The objective of this lab is to analyze several data sets containing information relevant to quantify cyber risks, associated
with human behaviors or with frequency and severity of cyber security events. Data and some methods will be prepared in advance
to allow going deep as quick as possible.
Students can work alone or in groups with the objective to uncover and characterize a surprising finding to be shared with the whole group at the end of the lab. Characterization can be achieved through relevant statistics, some machine learning, a nice visualization or any other relevant means. Pizza and drinks will be served at the end of the day.
Structure: Interactive case studies, exercises with laptops
Required Skills: Statistics, data mining/science, in particular Python (numpy, scipy, matplotlib, pandas, scikit-Learn), data visualization is also welcome (e.g., d3.js)

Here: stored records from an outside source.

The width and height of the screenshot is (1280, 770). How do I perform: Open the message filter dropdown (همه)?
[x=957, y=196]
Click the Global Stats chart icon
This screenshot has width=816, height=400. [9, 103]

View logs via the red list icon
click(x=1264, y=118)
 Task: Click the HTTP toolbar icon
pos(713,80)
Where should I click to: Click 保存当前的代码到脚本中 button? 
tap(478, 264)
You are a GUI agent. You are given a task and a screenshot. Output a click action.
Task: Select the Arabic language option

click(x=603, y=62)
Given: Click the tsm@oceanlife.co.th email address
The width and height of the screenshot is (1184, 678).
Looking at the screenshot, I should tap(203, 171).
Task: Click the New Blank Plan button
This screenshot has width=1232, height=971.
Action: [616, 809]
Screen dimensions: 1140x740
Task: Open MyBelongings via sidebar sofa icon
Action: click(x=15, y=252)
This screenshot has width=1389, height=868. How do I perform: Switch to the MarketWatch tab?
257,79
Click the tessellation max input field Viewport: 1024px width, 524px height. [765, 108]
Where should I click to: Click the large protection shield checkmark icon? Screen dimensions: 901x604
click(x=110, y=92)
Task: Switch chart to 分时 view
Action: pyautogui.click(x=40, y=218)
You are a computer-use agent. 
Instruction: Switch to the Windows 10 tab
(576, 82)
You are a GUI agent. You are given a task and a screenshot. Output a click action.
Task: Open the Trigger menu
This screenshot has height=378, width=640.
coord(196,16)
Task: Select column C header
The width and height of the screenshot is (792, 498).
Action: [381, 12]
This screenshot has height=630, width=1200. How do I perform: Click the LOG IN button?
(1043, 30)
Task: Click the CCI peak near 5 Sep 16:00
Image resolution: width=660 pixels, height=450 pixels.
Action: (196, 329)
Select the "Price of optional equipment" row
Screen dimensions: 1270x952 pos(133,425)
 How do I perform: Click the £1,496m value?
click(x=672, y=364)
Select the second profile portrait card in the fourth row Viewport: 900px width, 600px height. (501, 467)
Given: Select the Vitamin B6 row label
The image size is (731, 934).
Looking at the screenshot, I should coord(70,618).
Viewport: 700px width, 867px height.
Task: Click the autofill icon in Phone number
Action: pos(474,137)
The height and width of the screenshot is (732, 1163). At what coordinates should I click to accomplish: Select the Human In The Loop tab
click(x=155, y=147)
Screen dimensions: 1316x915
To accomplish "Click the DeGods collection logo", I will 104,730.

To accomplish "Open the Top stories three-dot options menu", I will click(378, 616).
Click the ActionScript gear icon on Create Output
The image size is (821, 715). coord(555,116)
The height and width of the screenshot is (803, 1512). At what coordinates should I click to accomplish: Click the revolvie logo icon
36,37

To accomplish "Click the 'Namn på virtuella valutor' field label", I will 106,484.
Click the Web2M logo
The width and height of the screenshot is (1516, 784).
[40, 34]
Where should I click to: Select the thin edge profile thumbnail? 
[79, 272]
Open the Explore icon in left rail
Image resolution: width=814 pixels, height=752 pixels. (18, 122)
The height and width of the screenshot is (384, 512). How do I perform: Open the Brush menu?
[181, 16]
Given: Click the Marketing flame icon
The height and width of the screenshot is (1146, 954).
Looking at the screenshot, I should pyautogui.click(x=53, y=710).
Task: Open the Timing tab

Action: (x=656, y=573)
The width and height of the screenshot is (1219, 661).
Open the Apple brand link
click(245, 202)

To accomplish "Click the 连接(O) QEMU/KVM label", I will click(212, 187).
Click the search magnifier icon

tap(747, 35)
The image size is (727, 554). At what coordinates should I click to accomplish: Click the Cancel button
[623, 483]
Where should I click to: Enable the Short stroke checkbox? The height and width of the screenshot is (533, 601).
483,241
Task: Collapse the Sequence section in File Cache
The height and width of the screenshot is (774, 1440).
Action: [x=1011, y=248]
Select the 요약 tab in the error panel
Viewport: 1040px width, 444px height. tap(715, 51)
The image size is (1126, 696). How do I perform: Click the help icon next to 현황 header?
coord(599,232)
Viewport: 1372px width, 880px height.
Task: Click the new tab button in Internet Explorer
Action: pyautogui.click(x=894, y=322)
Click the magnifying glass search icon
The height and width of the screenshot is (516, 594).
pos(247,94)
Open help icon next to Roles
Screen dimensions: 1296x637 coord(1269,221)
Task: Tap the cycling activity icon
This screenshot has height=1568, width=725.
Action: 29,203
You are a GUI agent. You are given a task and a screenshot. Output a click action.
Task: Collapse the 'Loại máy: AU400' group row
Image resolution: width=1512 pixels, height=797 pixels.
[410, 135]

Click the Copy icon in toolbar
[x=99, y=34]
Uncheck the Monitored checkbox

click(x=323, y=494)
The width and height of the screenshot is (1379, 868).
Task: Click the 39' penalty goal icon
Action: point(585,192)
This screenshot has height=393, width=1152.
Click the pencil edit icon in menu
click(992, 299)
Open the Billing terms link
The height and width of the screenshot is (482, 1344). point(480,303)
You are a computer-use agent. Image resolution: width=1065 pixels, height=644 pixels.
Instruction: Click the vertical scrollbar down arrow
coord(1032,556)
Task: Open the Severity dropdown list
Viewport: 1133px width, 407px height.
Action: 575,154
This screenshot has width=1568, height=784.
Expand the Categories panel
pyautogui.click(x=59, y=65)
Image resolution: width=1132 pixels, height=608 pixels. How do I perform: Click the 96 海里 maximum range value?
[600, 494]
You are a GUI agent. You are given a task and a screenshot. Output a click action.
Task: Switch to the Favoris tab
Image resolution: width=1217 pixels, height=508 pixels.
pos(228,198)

Required Equipment: Laptop is required and Python with scientific suite (e.g. Anaconda) or any other means relevant for the achievement the objectives of the lab
Maximal number of participants: 30
Thomas Maillart pursues academic research on the mechanisms of cyber risks and collective intelligence with focus on the
underlying economic incentives and associated human behaviors.
Thomas has co-founded a cybersecurity startup in 2005 and has consulted on cyber risks for various governmental and private organizations (Swiss Confederation, US DHS, medical and banking industries).